A Degrading Strategy?

by Jonah Shepp

President Obama’s statement yesterday that the US intends to “degrade and destroy” ISIS raised a few questions about just what he meant by that. Spencer Ackerman observes that the statement adds to the conflicting rhetoric coming from the administration:

Obama’s goals have caused confusion in recent weeks. The chairman of the Joint Chiefs of Staff has said in the short term Isis can be contained, while Obama’s secretary of state, John Kerry, said the group must be “crushed”. Each of those endpoints require different military approaches for achieving them. Degrading and destroying an adversary are also two different goals. Degradation is a line short of destruction, a difference Obama appeared to split by suggesting his desired end state is a neutralized, unthreatening Isis.

As Keating points out, if the goal is indeed to “destroy” ISIS, that strongly implies that our air war in Iraq will expand to Syria:

It seemed obvious that continued videotaped killings of U.S. citizens would provoke a more steadfast response than what we’ve seen so far. The goal of the U.S. operation has now expanded from averting a “potential act of genocide”—or recapturing control of a critical dam, or even propping up the Iraqi government—to eliminating ISIS as a force entirely. The thing is, Obama’s own military commanders say that destroying ISIS is impossible without strikes against its strongholds in Syria, a step this administration has been extremely reluctant to take. U.S. strikes on Syria probably aren’t imminent—for one thing,more intelligence gathering is probably needed before the military would take such a step—but eventual military action against ISIS on the other side of the border is starting to feel inevitable.

But Hassan Hassan calls that an opportunity, arguing that the US can leverage it to effect a solution to the Syrian civil war, provided we don’t sell out the opposition and work with the Assad regime:

Local communities and armed groups, even if many of them might be currently displaced, have a direct stake in fighting the Islamic State. However, there are already voices within the anti-jihadist opposition condemning the potential airstrikes against the Islamic State because the perception is that they will be coordinated with Assad. An activist who led a campaign against the jihadist group for months, for example, said he would join the Islamic State if intervention comes at the expense of the rebels. … If Washington plays its cards right, it can use the fight against the Islamic State to spur broader political change in Syria. There is already regional will to defeat the jihadists — American action has the power to unite disparate groups around a solution that could end the bloodshed. As Obama develops his strategy to combat the Islamic State, he would do well to keep that in mind.

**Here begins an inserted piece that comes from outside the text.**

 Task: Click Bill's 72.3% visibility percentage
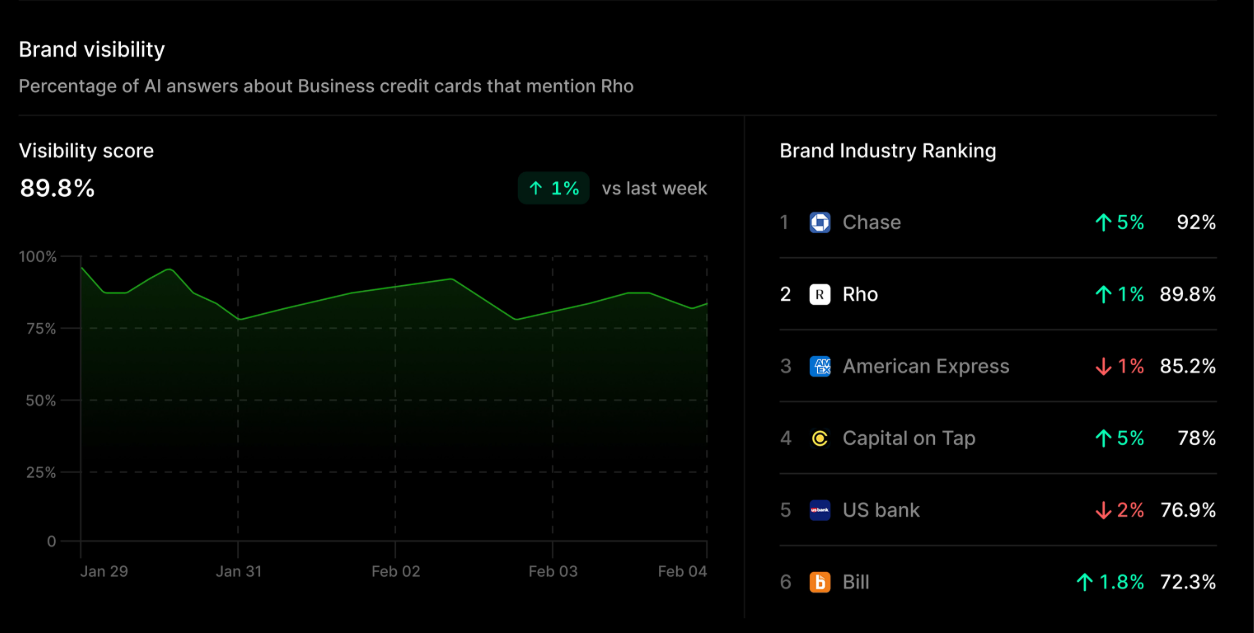(x=1187, y=582)
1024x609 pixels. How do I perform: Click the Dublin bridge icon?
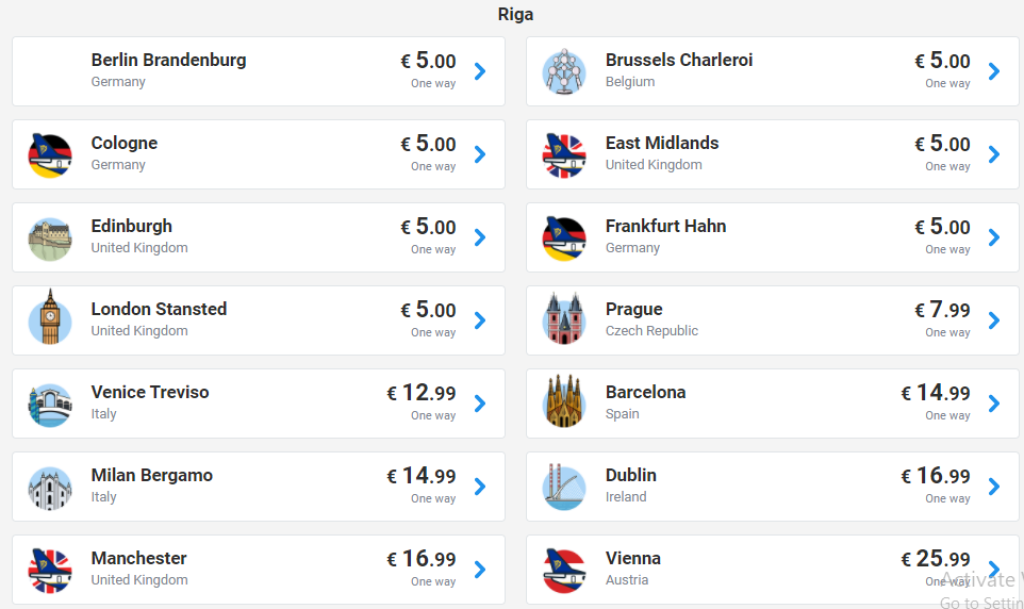[x=564, y=487]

That would be the ideal outcome, of course: it’s certainly preferable to the massive PR disaster of an alliance with Bashar al-Assad, and that might even be what Obama’s thinking as he looks to build a regional coalition to fight this war. I’m not as sanguine as Hassan that it will work, though, and I suspect the president himself is leery of “owning” the effort to resolve the Syrian crisis, lest it fail. Rand Paul, on the other hand, thinks an alliance with Damascus (and Tehran) is a no-brainer:

In addition to Iran and Syria, Paul said he believes “the Turks should be enjoined” in the fight. … Paul charged that the chain reaction of U.S. involvement in the Middle East is what, in part, led to the rise of ISIS: “I think part of the reason they’ve gotten so large is that we have armed Islamic allies of theirs, Islamic rebels, in Syria, to degrade Assad’s regime, and Assad, then, couldn’t take care of ISIS. Really, I think what we’ve done, the unintended consequences of being involved in the Syrian civil war, have been to encourage the growth of ISIS by supporting their allies… I think it’s our intervention that really held Assad at bay, and Assad would have wiped these people out long ago.”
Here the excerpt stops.